[EXCERPT TO READ]
Segment Open

If you liked that story then remember there are new stories on this site every week that can be found at my Secret History Stories homepage.

Thursday, 2 April 2015

Mary Seacole - The Creole with a Teacup and the Crimean War, 1854-1856

Think of the Crimean War from 1854-1856 and your mind turns to the ‘Lady with the Lamp’, Florence Nightingale and yet she is not the only celebrated helper during that era. There is another person who deserves equal praise. Her name is Mary Seacole and she is a nurse who gains her skill whilst growing up in her native Jamaica.

The Crimean peninsula is a tough inhospitable environment for anyone but for Mary Seacole there is the additional challenge of dealing with racial discrimination as a black woman. In spite of all of this she does not let this faze her and even uses her own funds to create a ‘British hotel’ for the sick and poorly. All soldiers are met with a hearty jovial attitude. It is a complete contrast with the more reserved and puritan Florence Nightingale. Unsurprisingly her famous rival does not take a shine to her. The soldiers on the other hand adore her.

Courageous as she is, Mary can not avoid being affected by the appalling conditions that soldiers suffer under during the war. The following story from her own memoirs illustrates this and how her natural warmth radiates forth very well.

Segment Closed

[PROBLEMS TO SOLVE]
(a) Answer these questions from the post on Mary Seacole, one answer per line:
(i) Where does Mary Seacole gain her nursing skill?
(ii) What does she use her own funds to create?
(iii) How do the soldiers feel about her?
(b) Can you take the post on Mary Seacole further, carrying on from its last sentence?
The lines that come next are separate material, unrelated to the post on Mary Seacole.

Dataset entries:
Segment Open

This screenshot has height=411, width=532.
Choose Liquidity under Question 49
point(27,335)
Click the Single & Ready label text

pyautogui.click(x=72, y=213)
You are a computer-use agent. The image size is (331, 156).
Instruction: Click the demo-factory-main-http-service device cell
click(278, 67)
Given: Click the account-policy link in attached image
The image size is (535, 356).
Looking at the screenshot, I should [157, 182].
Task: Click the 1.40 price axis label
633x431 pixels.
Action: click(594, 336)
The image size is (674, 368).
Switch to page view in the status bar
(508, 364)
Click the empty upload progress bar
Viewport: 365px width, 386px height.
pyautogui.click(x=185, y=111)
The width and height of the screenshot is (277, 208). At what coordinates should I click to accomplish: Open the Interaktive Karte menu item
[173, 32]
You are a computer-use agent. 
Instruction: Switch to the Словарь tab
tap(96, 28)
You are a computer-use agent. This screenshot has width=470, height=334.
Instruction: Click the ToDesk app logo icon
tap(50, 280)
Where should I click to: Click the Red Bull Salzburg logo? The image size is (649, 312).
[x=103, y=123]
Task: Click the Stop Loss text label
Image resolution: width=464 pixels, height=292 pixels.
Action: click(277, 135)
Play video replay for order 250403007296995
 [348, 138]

Segment Closed

[ANSWERS]
(a)
(i) In her native Jamaica, while growing up.
(ii) A 'British hotel' for the sick and poorly.
(iii) They adore her.

(b)
‘It was very usual, when a young officer was ordered into the trenches, for him to ride down to Spring Hill to dine, or obtain something more than his ordinary fare to brighten his weary hours in those fearful ditches. They seldom failed on these occasions to shake me by the hand at parting, and sometimes would say, "You see, Mrs. Seacole, I can't say goodbye to the dear ones at home, so I'll bid you goodbye for them. Perhaps you'll see them some day, and if the Russians should knock me over, mother, just tell them I thought of them all—will you?" And although all this might be said in a light-hearted manner, it was rather solemn. I felt it to be so, for I never failed (although who was I, that I should preach?) to say something about God's providence and relying upon it; and they were very good. No army of parsons could be much better than my sons. They would listen very gravely, and shake me by the hand again, while I felt that there was nothing in the world I would not do for them. Then very often the men would say, "I'm going in with my master tonight, Mrs. Seacole; come and look after him, if he's hit" and so often as this happened I would pass the night restlessly, awaiting with anxiety the morning, and yet dreading to hear the news it held in store for me. I used to think it was like having a large family of children ill with fever, and dreading to hear which one had passed away in the night.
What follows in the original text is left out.